◆ Text provided ◆
☆ ☆ ☆ ☆

Teaching agents to learn from your team

Agent that improves itself daily by treating instructions as code: edited, reviewed, merged like any PR. Writing skills that teach agents how to think (not what to do). Closing feedback loop so team judgment flows back automatically.

May 22, 202628mWatch on YouTube ↗

CHAPTERS

0:25 – 2:59
Why most agents stall at “80% there” (and why this talk exists)
Petra frames the central problem: many people can build an agent prototype, but far fewer can keep one happily running in production. The talk focuses on closing the last-mile gap—getting agents from “kind of works” to reliable daily value.
- •Audience poll reveals a steep drop from “built an agent” to “thriving in production”
- •Agents often die at the 80% mark due to constant tweaking and prompting
- •Goal: make agents good enough to run continuously with confidence
- •The talk uses Warp’s agent “Buzz” as a concrete case study
2:59 – 5:00
What Buzz does: triage social mentions and draft authentic replies
Buzz is introduced as Warp’s social-mentions assistant that helps a small team handle high-volume community engagement. It classifies mentions into actions (reply/like/skip) and drafts responses to reduce effort while preserving a human final touch.
- •Monitors social mentions and recommends actions: reply, like, or skip
- •Drafts suggested replies so humans don’t start from scratch
- •Optimizes team time toward high-ROI engagement moments
- •Built quickly with ~15 skills, minimal/no traditional code, integrated with Slack/APIs
5:00 – 6:31
The hard part: encoding “judgment and taste” (not unit-testable behavior)
Petra explains why social replies are fundamentally different from coding tasks: they require nuance, brand voice, and context. Standard agent evaluation loops work when there’s an external, objective check—but “good taste” lacks fast, reliable automated feedback.
- •Social engagement requires tone, empathy, and knowing when not to engage
- •AI-generated replies are often obvious and harm authenticity
- •Agentic loops thrive with objective checks (tests, browser validation, API calls)
- •Brand/community feedback loops are long, complex, and risky to run live
6:31 – 9:03
Why common agent loops work for code, but fail for fuzzy human tasks
The talk contrasts coding-focused agent loops with the ambiguity of communication tasks. Without crisp pass/fail signals, agents struggle to iterate effectively, making it unclear how they should improve autonomously.

☆ ☆ ☆ ☆

◆ Data records ◆
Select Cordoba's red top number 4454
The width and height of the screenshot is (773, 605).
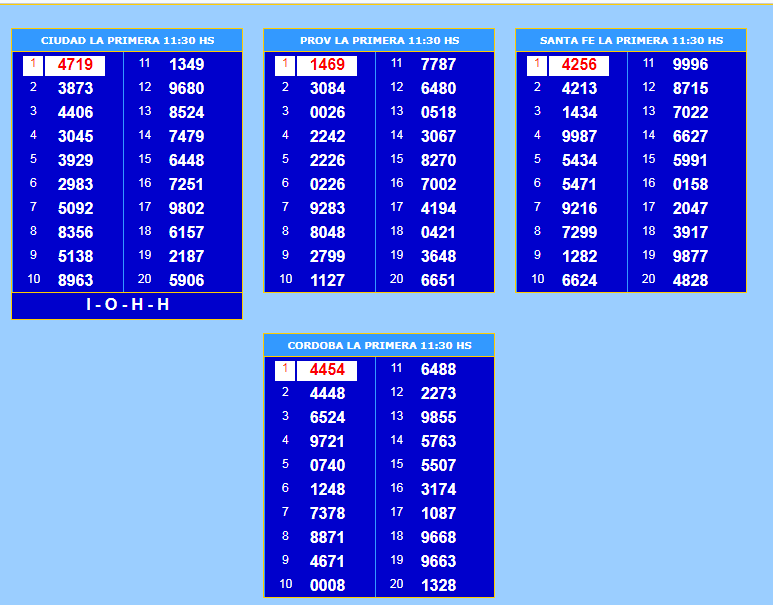pos(327,370)
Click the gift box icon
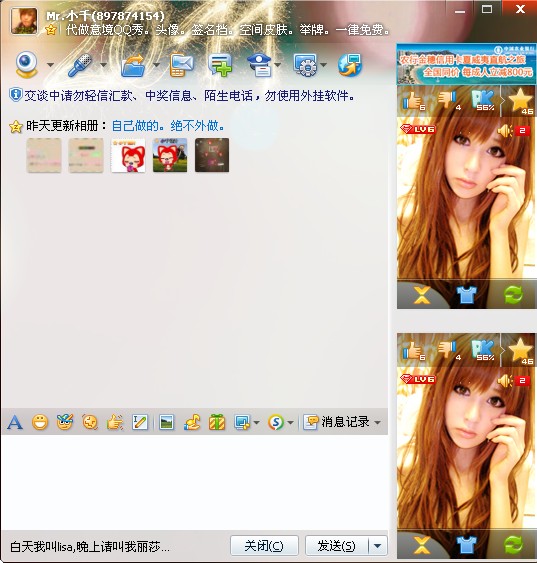The height and width of the screenshot is (563, 537). coord(217,422)
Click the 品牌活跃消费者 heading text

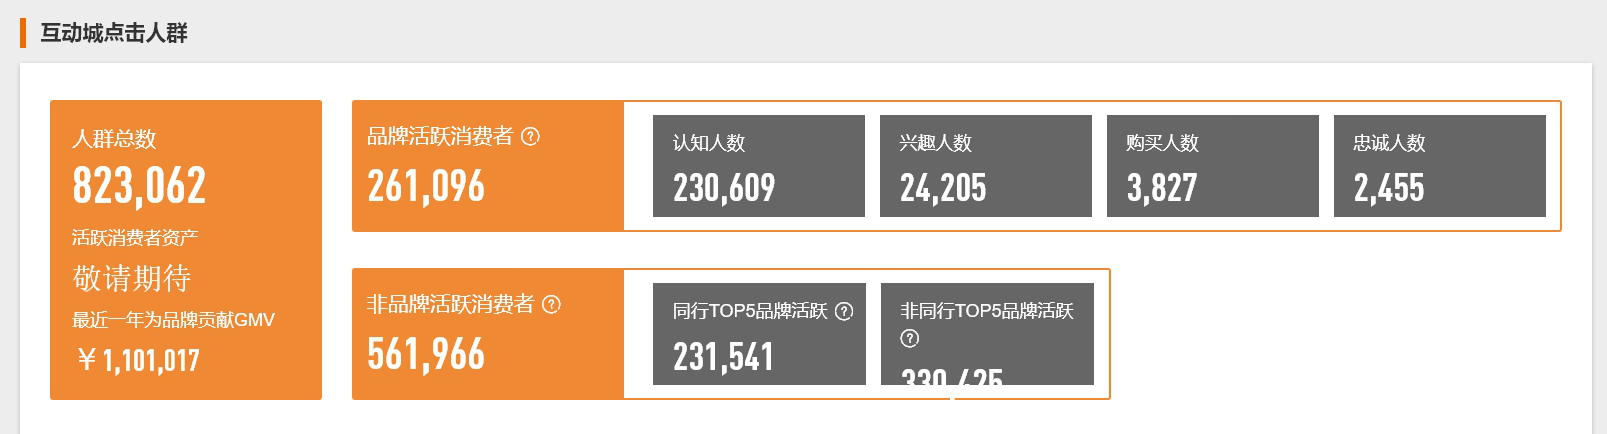(440, 136)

☆ ☆ ☆ ☆

◆ List of tasks ◆
(a) Can you transcribe the summary of the talk on teaching agents, starting with "- •Social engagement" and going on through "should improve autonomously."?
(b) How would the summary of the talk on teaching agents to learn from your team go on after its last sentence? Write the next part.

◆ Responses by task ◆
(a)
- •Social engagement requires tone, empathy, and knowing when not to engage
- •AI-generated replies are often obvious and harm authenticity
- •Agentic loops thrive with objective checks (tests, browser validation, API calls)
- •Brand/community feedback loops are long, complex, and risky to run live
6:31 – 9:03
Why common agent loops work for code, but fail for fuzzy human tasks
The talk contrasts coding-focused agent loops with the ambiguity of communication tasks. Without crisp pass/fail signals, agents struggle to iterate effectively, making it unclear how they should improve autonomously.

(b)
- •External checks enable iterative refinement in coding workflows
- •For social replies, “success” depends on delayed, qualitative community reaction
- •You can’t safely “test in production” at scale for brand interactions
- •Core question: how to transfer human nuance into agent behavior
9:03 – 10:03
Attempt #1: “Nail the prompt” turns into brittle checklists
Petra describes starting with prompt engineering: iterating instructions to capture desired behavior. The outcome was a rule-heavy checklist that sounded robotic and broke in new situations—too rigid for real-world social contexts.
- •Prompt iteration often yields explicit if/then rules
- •Rule checklists produce robotic tone and limited adaptability
- •New or unexpected scenarios break brittle rule systems
- •A better approach should generalize across contexts
10:03 – 12:04
Shift from rules to principles: teach the agent how to think
To mirror onboarding a human teammate, the team replaced detailed rules with flexible principles. This made instructions shorter, improved generalization, and produced better tone and reasoning in novel cases.
- •Onboarding analogy: humans learn decision-making principles, not exhaustive rules
- •Principles emphasize empathy, non-defensiveness, and product-builder voice
- •Skill file became much shorter while outputs improved
- •Principle-based guidance adapts better to new mention types
12:04 – 14:06
Attempt #2: manual evaluation and feedback—then the agent regresses to rules
They created a dataset-like process: feed mentions, review Buzz’s suggestions, and provide detailed human feedback. But when asked to incorporate feedback, the agent tended to add narrow rules again, improving single cases without learning transferable lessons.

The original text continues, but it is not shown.